EXTRACT
From the Rietveld Mailing List - following on from a discussion of the Philips X'Cellerator and Proportional counter

For some software resources and background on Variable Count Time (VCT) Data Collection, refer to: Converting Madsen and Hill format Variable Count Time (VCT) data into GSAS ESD format using Mark Bowden's VCTCONV

Date: Tue, 26 Feb 2002 16:17:40 +0100
To: rietveld_l@ill.fr
From: Jonathan WRIGHT [wright@esrf.fr]
Subject: RE: X'Cellerator and Proportional counter

>1) Good resolution in 2theta (or equivalent measure of d*);
>
>2) A reasonably complete model that includes all the important
>structural and instrumental variables (including peak shape);
>
>3) Good counting statistics.

[Stored dataset listing]
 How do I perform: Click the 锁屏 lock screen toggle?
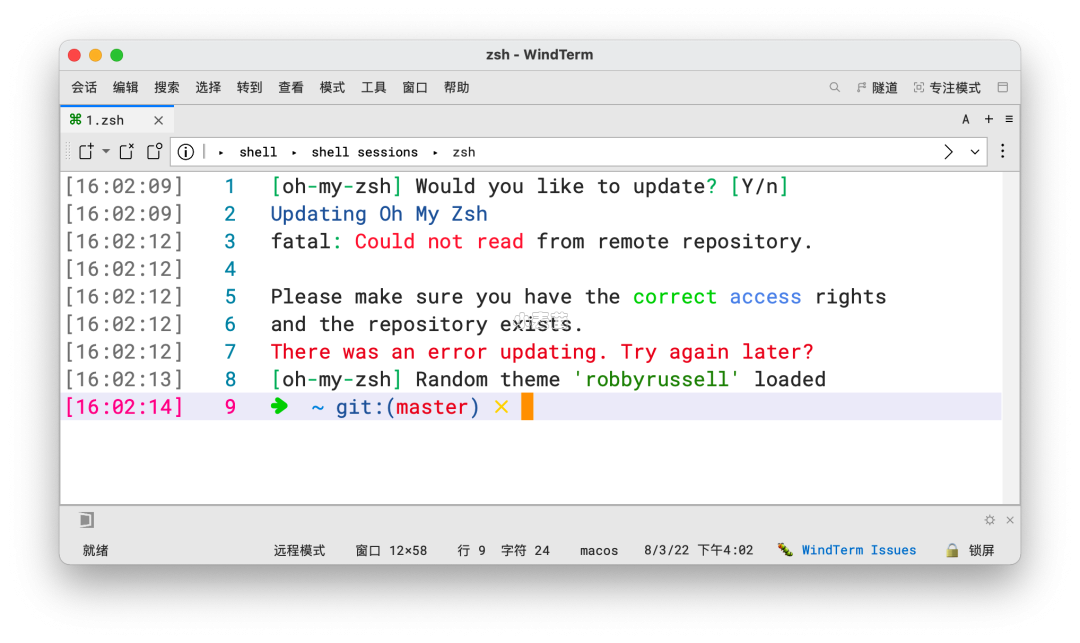click(970, 550)
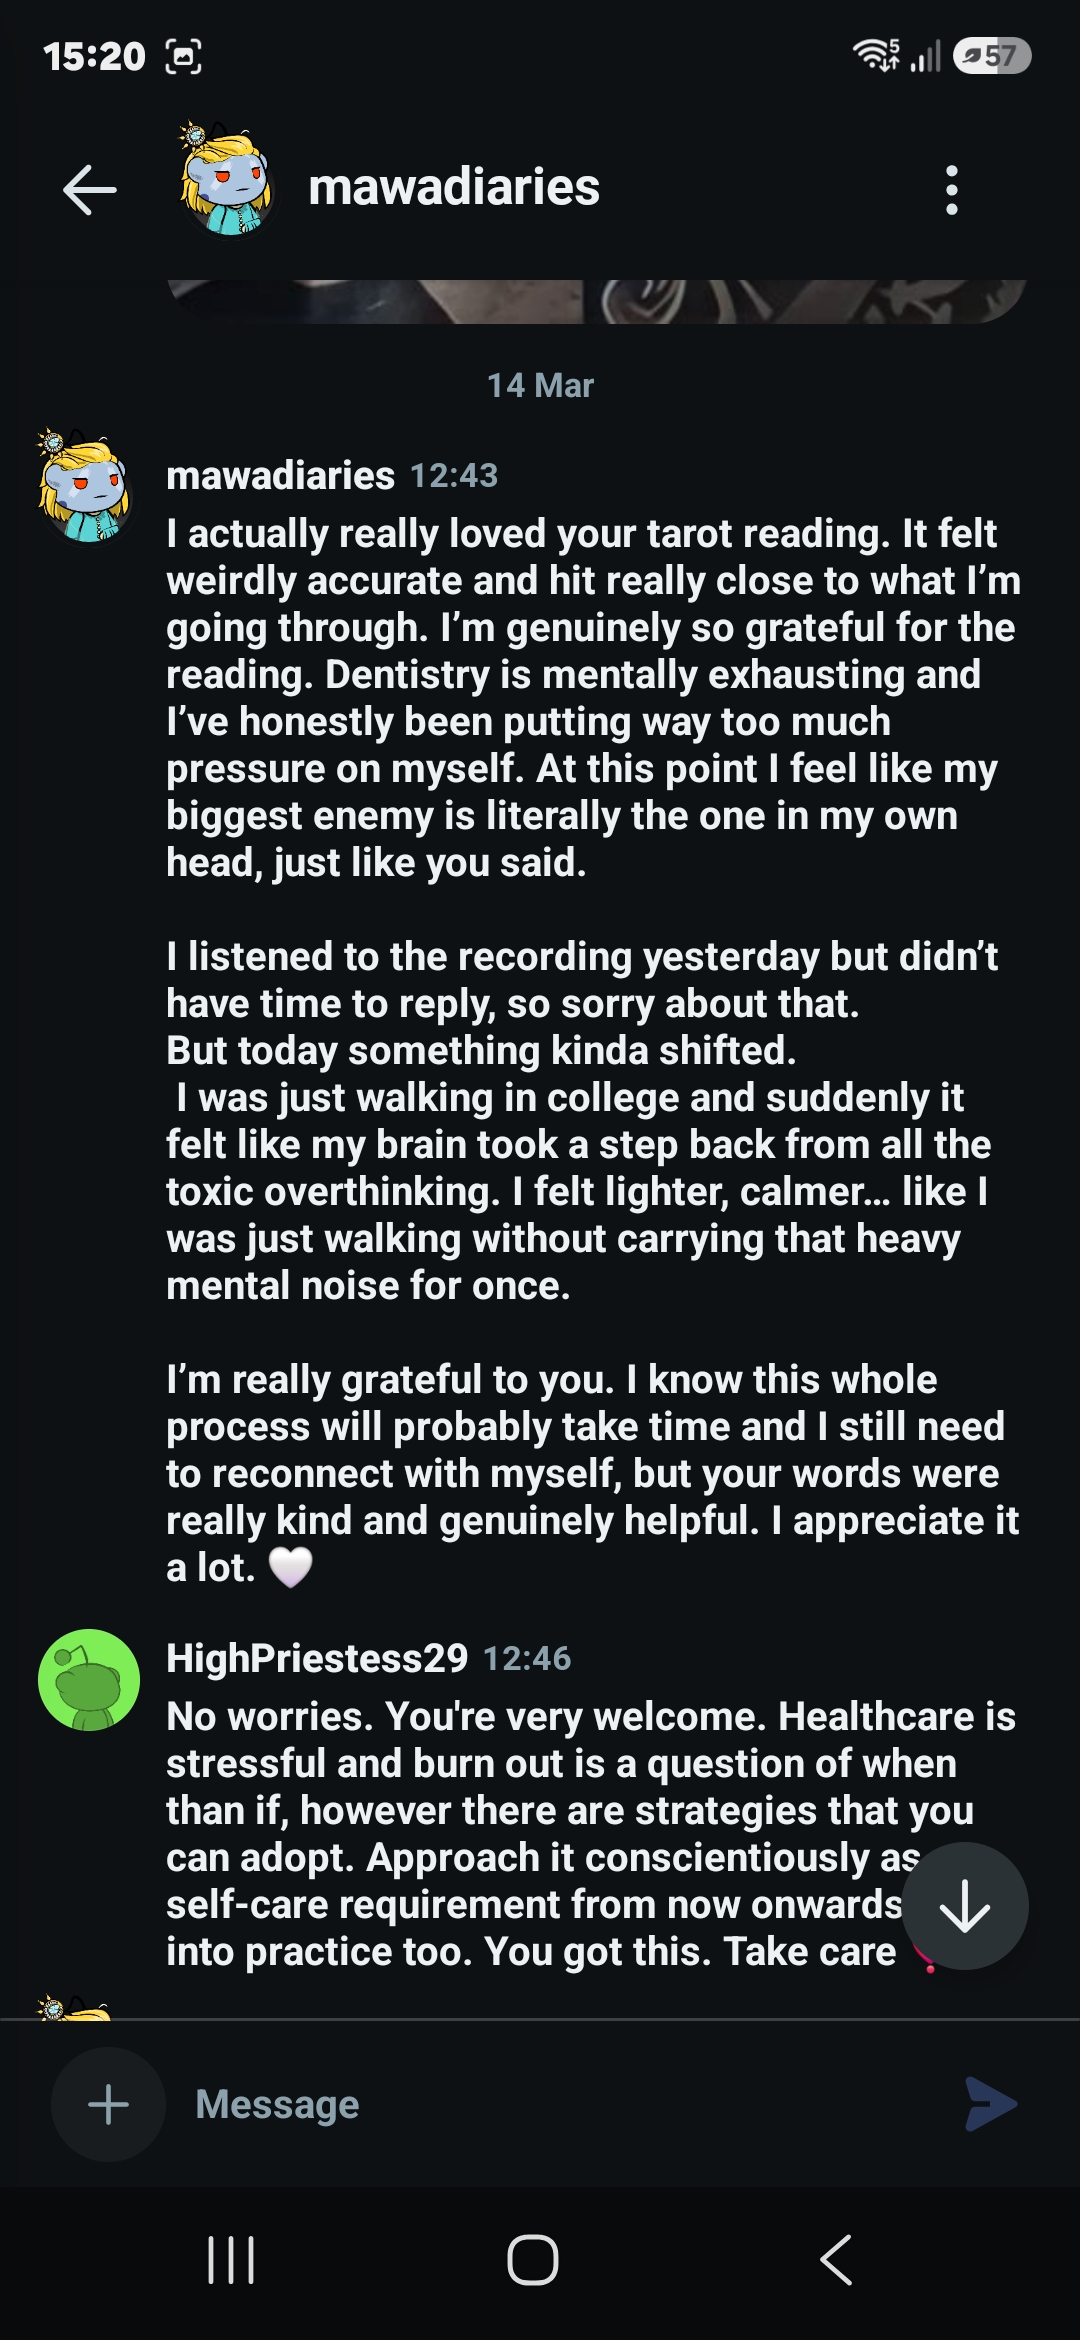Tap the Android recent apps button
Image resolution: width=1080 pixels, height=2340 pixels.
[231, 2260]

TASK DESCRIPTION
Resume the Rietveld mailing list message about the X'Cellerator and proportional counter, starting after its last line. You can do without the listing.

OUTPUT BELOW
4) Good q-range, extending to high angles or short d-spacings, to have the
best possible structural "resolution". eg: a 1.0 angstrom structure with
CuK_alpha radiation would mean data where peaks can still be seen as far as
100 degrees in two theta. This is clearly sample dependent, but I was
slightly surprised to see that the data posted to the list had constant
counting statistics across the two theta range. At least with x-rays,
aren't people spending longer on the high angle data for Rietveld refinements?

Cheers,

Jon

From: "L. Cranswick" [lzc@dl.ac.uk]
Subject: Re: X'Cellerator and Proportional counter - VCT data
To: rietveld_l@ill.fr
Date: Tue, 26 Feb 2002 22:15:07 +0000 (GMT)

> 4) Good q-range, extending to high angles or short d-spacings, to have the
> best possible structural "resolution". eg: a 1.0 angstrom structure with
> CuK_alpha radiation would mean data where peaks can still be seen as far as
> 100 degrees in two theta. This is clearly sample dependent, but I was
> slightly surprised to see that the data posted to the list had constant
> counting statistics across the two theta range. At least with x-rays,
> aren't people spending longer on the high angle data for Rietveld refinements?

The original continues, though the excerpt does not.